## [Goal]
Rewrite all of the entries below, replacing every instance of "Image resolution" with "Screen size" and leaving everything else unchanged.

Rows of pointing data

^^^^^^^^

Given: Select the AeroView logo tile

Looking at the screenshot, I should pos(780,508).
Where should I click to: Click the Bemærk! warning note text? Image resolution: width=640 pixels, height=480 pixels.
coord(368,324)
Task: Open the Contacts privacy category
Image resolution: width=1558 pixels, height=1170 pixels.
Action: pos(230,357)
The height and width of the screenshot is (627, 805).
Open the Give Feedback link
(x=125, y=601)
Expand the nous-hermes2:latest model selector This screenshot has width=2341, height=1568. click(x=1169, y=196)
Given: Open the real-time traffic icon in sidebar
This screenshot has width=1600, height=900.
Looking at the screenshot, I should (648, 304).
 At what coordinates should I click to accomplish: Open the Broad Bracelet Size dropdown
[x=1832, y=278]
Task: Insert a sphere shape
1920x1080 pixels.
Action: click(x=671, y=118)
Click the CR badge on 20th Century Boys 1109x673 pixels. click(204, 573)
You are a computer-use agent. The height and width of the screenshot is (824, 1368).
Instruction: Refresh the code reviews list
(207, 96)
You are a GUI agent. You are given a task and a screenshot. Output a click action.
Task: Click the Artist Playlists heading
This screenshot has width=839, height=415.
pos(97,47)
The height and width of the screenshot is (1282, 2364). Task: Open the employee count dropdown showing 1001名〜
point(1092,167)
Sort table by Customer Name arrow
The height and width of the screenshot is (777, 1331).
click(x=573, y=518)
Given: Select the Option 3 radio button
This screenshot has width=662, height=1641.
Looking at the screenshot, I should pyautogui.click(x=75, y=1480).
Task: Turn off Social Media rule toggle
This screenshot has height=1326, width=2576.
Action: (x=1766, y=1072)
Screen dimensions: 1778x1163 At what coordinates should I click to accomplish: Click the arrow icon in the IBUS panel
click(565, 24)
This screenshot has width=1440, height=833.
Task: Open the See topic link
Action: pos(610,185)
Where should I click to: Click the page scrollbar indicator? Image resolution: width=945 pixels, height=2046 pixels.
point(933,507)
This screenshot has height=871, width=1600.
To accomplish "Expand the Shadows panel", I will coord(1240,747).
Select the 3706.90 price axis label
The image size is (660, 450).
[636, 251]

^^^^^^^^

## [Result for this task]
Given: Select the AeroView logo tile

Looking at the screenshot, I should pos(780,508).
Where should I click to: Click the Bemærk! warning note text? Screen size: width=640 pixels, height=480 pixels.
coord(368,324)
Task: Open the Contacts privacy category
Screen size: width=1558 pixels, height=1170 pixels.
Action: pos(230,357)
The height and width of the screenshot is (627, 805).
Open the Give Feedback link
(x=125, y=601)
Expand the nous-hermes2:latest model selector This screenshot has width=2341, height=1568. click(x=1169, y=196)
Given: Open the real-time traffic icon in sidebar
This screenshot has width=1600, height=900.
Looking at the screenshot, I should (648, 304).
 At what coordinates should I click to accomplish: Open the Broad Bracelet Size dropdown
[x=1832, y=278]
Task: Insert a sphere shape
1920x1080 pixels.
Action: click(x=671, y=118)
Click the CR badge on 20th Century Boys 1109x673 pixels. click(204, 573)
You are a computer-use agent. The height and width of the screenshot is (824, 1368).
Instruction: Refresh the code reviews list
(207, 96)
You are a GUI agent. You are given a task and a screenshot. Output a click action.
Task: Click the Artist Playlists heading
This screenshot has width=839, height=415.
pos(97,47)
The height and width of the screenshot is (1282, 2364). Task: Open the employee count dropdown showing 1001名〜
point(1092,167)
Sort table by Customer Name arrow
The height and width of the screenshot is (777, 1331).
click(x=573, y=518)
Given: Select the Option 3 radio button
This screenshot has width=662, height=1641.
Looking at the screenshot, I should pyautogui.click(x=75, y=1480).
Task: Turn off Social Media rule toggle
This screenshot has height=1326, width=2576.
Action: (x=1766, y=1072)
Screen dimensions: 1778x1163 At what coordinates should I click to accomplish: Click the arrow icon in the IBUS panel
click(565, 24)
This screenshot has width=1440, height=833.
Task: Open the See topic link
Action: pos(610,185)
Where should I click to: Click the page scrollbar indicator? Screen size: width=945 pixels, height=2046 pixels.
point(933,507)
This screenshot has height=871, width=1600.
To accomplish "Expand the Shadows panel", I will coord(1240,747).
Select the 3706.90 price axis label
The image size is (660, 450).
[636, 251]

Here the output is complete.